> **EXERCISE OBJECTIVE**:
Copy each of the items below word for word, without changing anything.

> **DATA PROVIDED**:
▬▬▬▬▬▬▬▬▬▬

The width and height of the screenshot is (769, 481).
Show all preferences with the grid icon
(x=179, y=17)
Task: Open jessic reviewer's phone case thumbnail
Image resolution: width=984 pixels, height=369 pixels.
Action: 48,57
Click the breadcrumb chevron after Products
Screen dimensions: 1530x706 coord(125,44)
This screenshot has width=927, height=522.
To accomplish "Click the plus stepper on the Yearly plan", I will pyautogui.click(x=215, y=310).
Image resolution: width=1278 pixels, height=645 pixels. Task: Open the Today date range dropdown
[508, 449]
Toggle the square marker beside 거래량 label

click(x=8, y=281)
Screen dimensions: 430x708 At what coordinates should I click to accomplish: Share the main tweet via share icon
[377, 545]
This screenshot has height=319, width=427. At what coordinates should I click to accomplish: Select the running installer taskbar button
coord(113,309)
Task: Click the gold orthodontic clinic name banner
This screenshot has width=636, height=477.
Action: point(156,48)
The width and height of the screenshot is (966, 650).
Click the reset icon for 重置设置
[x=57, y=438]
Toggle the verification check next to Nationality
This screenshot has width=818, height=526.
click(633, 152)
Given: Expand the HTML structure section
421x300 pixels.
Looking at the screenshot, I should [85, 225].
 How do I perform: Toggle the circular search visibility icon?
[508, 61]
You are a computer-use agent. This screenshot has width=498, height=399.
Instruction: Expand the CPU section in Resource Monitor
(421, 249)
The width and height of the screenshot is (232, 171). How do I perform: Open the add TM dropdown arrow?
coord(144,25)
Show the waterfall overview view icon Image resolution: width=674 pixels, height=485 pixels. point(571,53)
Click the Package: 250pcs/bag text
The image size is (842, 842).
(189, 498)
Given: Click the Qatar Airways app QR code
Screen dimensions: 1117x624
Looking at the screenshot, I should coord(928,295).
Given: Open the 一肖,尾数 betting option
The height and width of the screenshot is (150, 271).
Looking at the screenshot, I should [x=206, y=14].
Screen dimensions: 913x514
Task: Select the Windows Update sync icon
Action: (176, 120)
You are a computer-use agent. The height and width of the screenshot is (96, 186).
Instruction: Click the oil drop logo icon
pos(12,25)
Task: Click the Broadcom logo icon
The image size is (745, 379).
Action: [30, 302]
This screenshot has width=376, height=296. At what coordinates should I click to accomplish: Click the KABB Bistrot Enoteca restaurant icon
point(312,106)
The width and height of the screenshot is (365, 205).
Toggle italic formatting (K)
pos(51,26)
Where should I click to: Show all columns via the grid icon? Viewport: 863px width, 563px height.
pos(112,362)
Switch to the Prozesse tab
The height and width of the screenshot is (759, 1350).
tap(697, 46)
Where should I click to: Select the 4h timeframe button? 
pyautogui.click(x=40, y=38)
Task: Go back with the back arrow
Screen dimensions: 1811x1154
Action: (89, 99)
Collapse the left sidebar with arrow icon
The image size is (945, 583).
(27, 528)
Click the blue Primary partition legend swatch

▬▬▬▬▬▬▬▬▬▬

> **CORRECT ANSWER**:
The width and height of the screenshot is (769, 481).
Show all preferences with the grid icon
(x=179, y=17)
Task: Open jessic reviewer's phone case thumbnail
Image resolution: width=984 pixels, height=369 pixels.
Action: 48,57
Click the breadcrumb chevron after Products
Screen dimensions: 1530x706 coord(125,44)
This screenshot has width=927, height=522.
To accomplish "Click the plus stepper on the Yearly plan", I will pyautogui.click(x=215, y=310).
Image resolution: width=1278 pixels, height=645 pixels. Task: Open the Today date range dropdown
[508, 449]
Toggle the square marker beside 거래량 label

click(x=8, y=281)
Screen dimensions: 430x708 At what coordinates should I click to accomplish: Share the main tweet via share icon
[377, 545]
This screenshot has height=319, width=427. At what coordinates should I click to accomplish: Select the running installer taskbar button
coord(113,309)
Task: Click the gold orthodontic clinic name banner
This screenshot has width=636, height=477.
Action: point(156,48)
The width and height of the screenshot is (966, 650).
Click the reset icon for 重置设置
[x=57, y=438]
Toggle the verification check next to Nationality
This screenshot has width=818, height=526.
click(633, 152)
Given: Expand the HTML structure section
421x300 pixels.
Looking at the screenshot, I should [85, 225].
 How do I perform: Toggle the circular search visibility icon?
[508, 61]
You are a computer-use agent. This screenshot has width=498, height=399.
Instruction: Expand the CPU section in Resource Monitor
(421, 249)
The width and height of the screenshot is (232, 171). How do I perform: Open the add TM dropdown arrow?
coord(144,25)
Show the waterfall overview view icon Image resolution: width=674 pixels, height=485 pixels. point(571,53)
Click the Package: 250pcs/bag text
The image size is (842, 842).
(189, 498)
Given: Click the Qatar Airways app QR code
Screen dimensions: 1117x624
Looking at the screenshot, I should coord(928,295).
Given: Open the 一肖,尾数 betting option
The height and width of the screenshot is (150, 271).
Looking at the screenshot, I should [x=206, y=14].
Screen dimensions: 913x514
Task: Select the Windows Update sync icon
Action: (176, 120)
You are a computer-use agent. The height and width of the screenshot is (96, 186).
Instruction: Click the oil drop logo icon
pos(12,25)
Task: Click the Broadcom logo icon
The image size is (745, 379).
Action: [30, 302]
This screenshot has width=376, height=296. At what coordinates should I click to accomplish: Click the KABB Bistrot Enoteca restaurant icon
point(312,106)
The width and height of the screenshot is (365, 205).
Toggle italic formatting (K)
pos(51,26)
Where should I click to: Show all columns via the grid icon? Viewport: 863px width, 563px height.
pos(112,362)
Switch to the Prozesse tab
The height and width of the screenshot is (759, 1350).
tap(697, 46)
Where should I click to: Select the 4h timeframe button? 
pyautogui.click(x=40, y=38)
Task: Go back with the back arrow
Screen dimensions: 1811x1154
Action: (89, 99)
Collapse the left sidebar with arrow icon
The image size is (945, 583).
(27, 528)
Click the blue Primary partition legend swatch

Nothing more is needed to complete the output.